Montréal, 22 février 2018 – Le projet de loi sur les cigarettes électroniques actuellement à l’étude au fédéral ne restreint pas suffisamment les publicités sur les produits de vapotage. Trois groupes de santé tirent la sonnette d’alarme.

Des publicités sur les cigarettes électroniques à la télévision, dans les abribus, à la radio ou sur les panneaux-réclames : c’est ce que permettrait le projet de loi canadien S-5 , Loi modifiant la Loi sur le tabac. Avec une telle loi, « le Canada deviendrait l’un des pays les plus permissifs en ce qui concerne la promotion des appareils de vapotage », a dit Ian Culbert, directeur général de l’Association canadienne de santé publique (ACSP) lors d’une conférence de presse. Le lundi 12 février, l’ACSP, la Coalition québécoise pour le contrôle du tabac (CQCT) et Médecins pour un Canada sans fumée (MCSF) ont donc réclamé que le projet de loi S-5 soit amendé. S’il ne l’est pas, la CQCT et MCSF pourraient retirer leur soutien au projet de loi S-5.

Ce projet législatif, introduit au Sénat en novembre 2016, est présentement à l’étude à la Chambre des communes. Le projet de loi propose de faciliter la mise en place éventuelle de l’emballage neutre et un encadrement des cigarettes électroniques et de leurs accessoires. En ce qui concerne les produits du vapotage, le gouvernement veut réglementer leur contenu, leurs émissions, leur apparence et leur promotion. Les groupes de santé ont d’abord salué cet effort législatif, assumant que celui-ci serait renforcé par des amendements, suivant la tendance des autres gouvernements à travers le monde.

Des publicités télévisées

Alors que l’adoption de ce projet de loi tire à sa fin, il conserve toutefois une grave lacune : il restreint insuffisamment la promotion des produits du vapotage. En gros, le projet de loi permettrait que des publicités sur les cigarettes électroniques soient diffusées dans tous les médias, incluant la télévision, le Web et l’affichage. Même des professionnels de la santé généralement favorables à ces appareils, comme le Dr Gaston Ostiguy, estiment qu’une aussi grande liberté est inutile. « Je suis d’accord avec l’interdiction de la publicité, a témoigné le Dr Ostiguy devant le Comité permanent de la santé de la Chambre des communes. La popularité de ces produits n’est pas venue de la communauté médicale, mais des fumeurs eux-mêmes, et ils n’ont pas eu besoin de publicité pour s’y intéresser! » (notre traduction)

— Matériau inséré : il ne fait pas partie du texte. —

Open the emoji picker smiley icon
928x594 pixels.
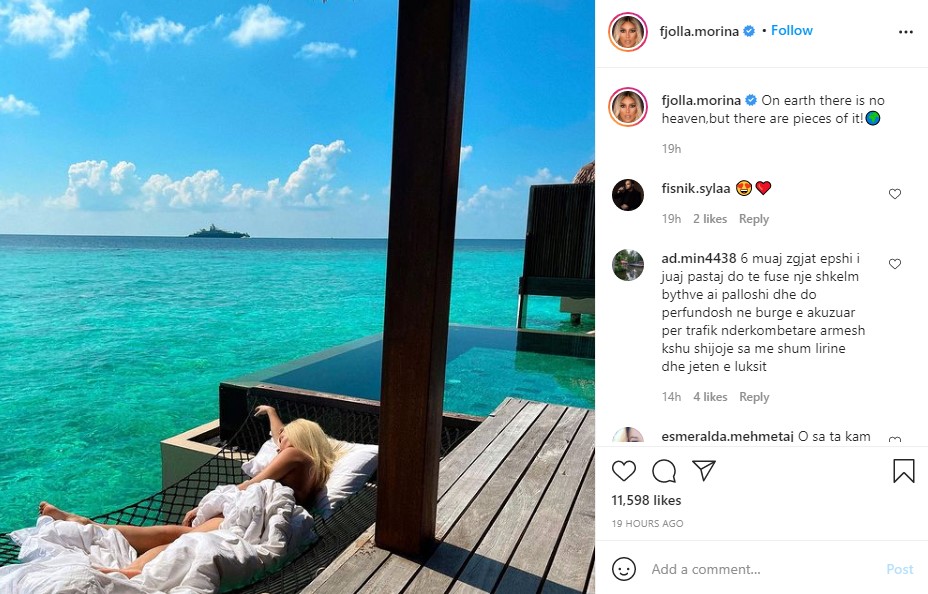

Ces publicités visibles partout et par tous poseraient plusieurs problèmes. D’une part, elles annonceraient un produit contenant de la nicotine, c’est-à-dire une des substances les plus toxicomanogènes (addictives) au monde. Ensuite, à la suite de l’adoption du projet de loi S-5, on peut s’attendre à ce que les grands cigarettiers introduisent leurs cigarettes électroniques sur le marché canadien. Or, ces multinationales du tabac sont susceptibles de mener des campagnes de marketing visant l’ensemble de la population, c’est-à-dire les fumeurs et les non-fumeurs. Enfin, ces publicités diffusées dans l’espace public seraient visibles par les jeunes. Ces derniers y verraient probablement moins un outil de cessation tabagique qu’un gadget cool qui permet de faire des nuages de vapeur, avec tous les dangers de dépendance que cela comporte.

Les publicités sur les cigarettes électroniques sont susceptibles d’attirer les fumeurs, mais aussi les jeunes et les non-fumeurs.

Deux jours après la déclaration des groupes de santé, le Comité permanent de la Santé a entendu la ministre fédérale de la Santé, Mme Ginette Petitpas . « Je partage certaines inquiétudes exprimées par la Coalition québécoise pour le contrôle du tabac et d’autres, particulièrement en ce qui concerne la promotion du style de vie », a-t-elle affirmé. Par contre, la ministre a préféré ne pas s’engager sur les lieux de diffusion des publicités, répétant que le projet de loi S-5 donne au gouvernement « les pouvoirs réglementaires de décider où ces publicités peuvent se retrouver ». Finalement, c’est la sévérité du projet de loi qui déterminera si les groupes de santé le soutiendront ou non.